Comments demonizing wealth give moral cover to such negative emotions and the people who harbor and express them. The judgment is another form of social penalty, which when compounded with peer pressure leads to a strong deterrence against achieving anything, or that if you achieve something you had better be really quiet about it and hide the signs of your success.
The inescapable implications are infuriating. Achievers not only have to atone for their "success," but that success is not even theirs and certainly has not been earned. (Quick note: Your enemies, your inferiors, the people who will always envy you -- none of these people will ever acknowledge your achievement or allow you to keep it unmolested.

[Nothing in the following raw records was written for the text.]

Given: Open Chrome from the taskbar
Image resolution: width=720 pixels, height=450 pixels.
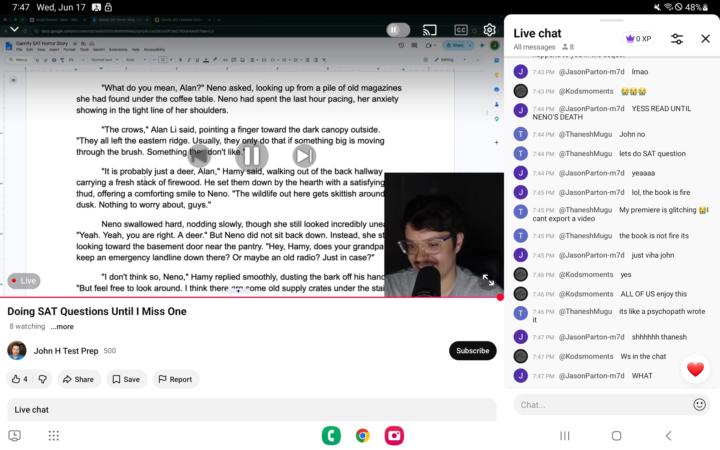Looking at the screenshot, I should click(x=363, y=435).

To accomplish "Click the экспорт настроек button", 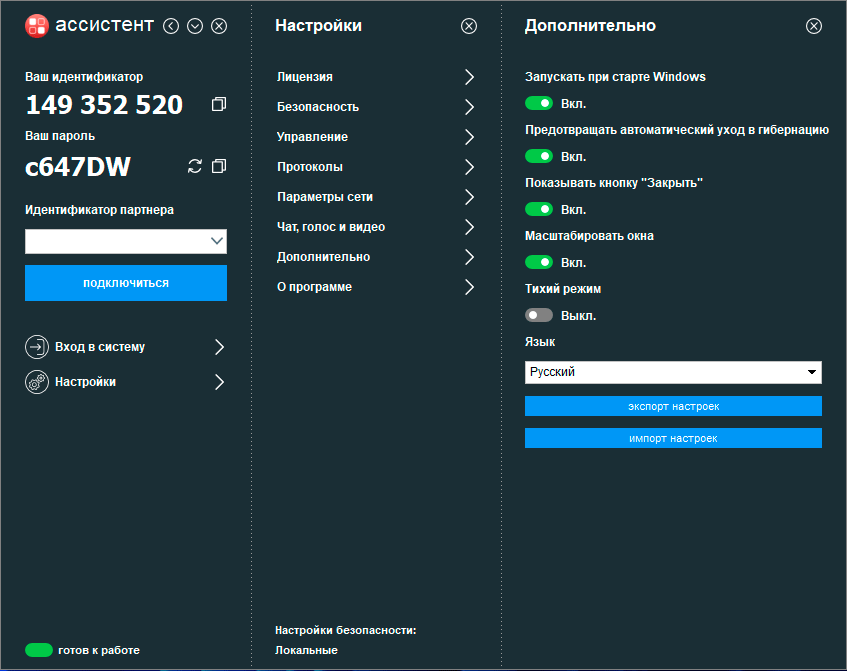I will tap(673, 406).
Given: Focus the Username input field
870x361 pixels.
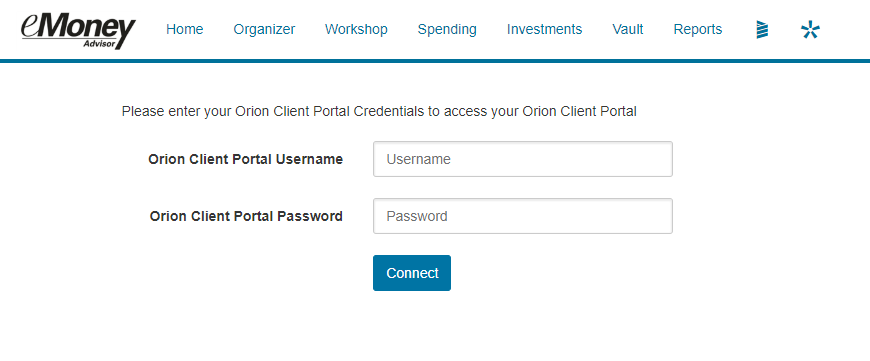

Seeking their approval will be as frustrating, ineffective and ultimately as perilous as paying off a cannibal to not eat you.) Even worse, the implication by extension from the Pope is that the achiever must apologize to other people who did not contribute to their success and in many cases may have actively interfered with or undermined the efforts to become successful. One can hardly blame the "wealthy" for actively resisting these moral judgments.
The disturbing "get the rich" rhetoric is not confined to the new Pope. New York's Cardinal Timothy Dolan is quoted saying that "Money, our wealth, is a gift from God." This is troubling; characterizing wealth as a "gift" all but explicitly denigrates any effort, expertise and education that produced that wealth. Cardinal Dolan may just as well have channeled President Obama's infamous "You didn't build that" phrase.